When Petraeus returned to Baghdad as new commander of American forces to implement both the surge and the adaptation of counterinsurgency tactics in early 2007, Nagl, at Patreaus’s request, served as “his surrogate” to explain and defend the newly published Manual to the American people.
Knife Fight’s final two chapters are not really part of the memoir per se, but a venue for Nagle, now a well-respected defense analyst, to offer his considered reflections on the triple perils of failing to prepare for insurgencies sufficiently, engaging in them with flagging domestic will and support, or failing to engage in them at all.

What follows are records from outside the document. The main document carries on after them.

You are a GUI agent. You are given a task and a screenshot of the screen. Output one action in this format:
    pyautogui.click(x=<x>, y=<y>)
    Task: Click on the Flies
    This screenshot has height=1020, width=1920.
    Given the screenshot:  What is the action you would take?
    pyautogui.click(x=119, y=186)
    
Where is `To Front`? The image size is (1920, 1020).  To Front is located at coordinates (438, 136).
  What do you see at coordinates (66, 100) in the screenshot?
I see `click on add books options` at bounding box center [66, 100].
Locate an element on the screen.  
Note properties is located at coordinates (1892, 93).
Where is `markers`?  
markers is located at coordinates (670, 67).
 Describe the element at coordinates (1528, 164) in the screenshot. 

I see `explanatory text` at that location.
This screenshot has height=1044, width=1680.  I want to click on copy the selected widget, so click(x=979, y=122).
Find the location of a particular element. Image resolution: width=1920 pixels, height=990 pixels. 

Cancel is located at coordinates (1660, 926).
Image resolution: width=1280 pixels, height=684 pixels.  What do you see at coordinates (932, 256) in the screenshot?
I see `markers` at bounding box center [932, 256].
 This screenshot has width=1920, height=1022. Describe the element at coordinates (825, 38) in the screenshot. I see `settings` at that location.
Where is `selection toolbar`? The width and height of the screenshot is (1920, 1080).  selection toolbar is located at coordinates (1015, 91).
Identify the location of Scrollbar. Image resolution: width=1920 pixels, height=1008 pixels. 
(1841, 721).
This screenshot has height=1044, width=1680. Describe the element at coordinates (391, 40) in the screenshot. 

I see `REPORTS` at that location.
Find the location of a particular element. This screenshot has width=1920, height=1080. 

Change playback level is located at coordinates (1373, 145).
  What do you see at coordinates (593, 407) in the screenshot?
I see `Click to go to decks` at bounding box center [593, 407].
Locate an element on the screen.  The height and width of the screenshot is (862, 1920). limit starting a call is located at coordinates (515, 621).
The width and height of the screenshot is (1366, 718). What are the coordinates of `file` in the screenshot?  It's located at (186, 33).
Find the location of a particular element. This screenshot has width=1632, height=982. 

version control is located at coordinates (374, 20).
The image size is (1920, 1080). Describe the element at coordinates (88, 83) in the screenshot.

Nagl's involvement in the farce that was COIN in Iraq should outright disqualify him from anything resembling a discussion on what we ought to do in the future. Is there any stomach for a third Iraq war, with hundreds of thousands of American troops operating in Northern Iraq, Syria and Turkey in an attempt to clear and hold ISIL strongpoints?
There is no will for it in America, nor is there money, political consensus, or a large enough Army. We have dismantled the military and drawn it down to a point where deploying 150,000 or more troops would be a logistical impossibility.
The mere fact that the name of Petraeus is cited without laughter is telling enough. These people are done. They have shot their bolt. They have nothing relevant to offer anyone, except and apology for failure.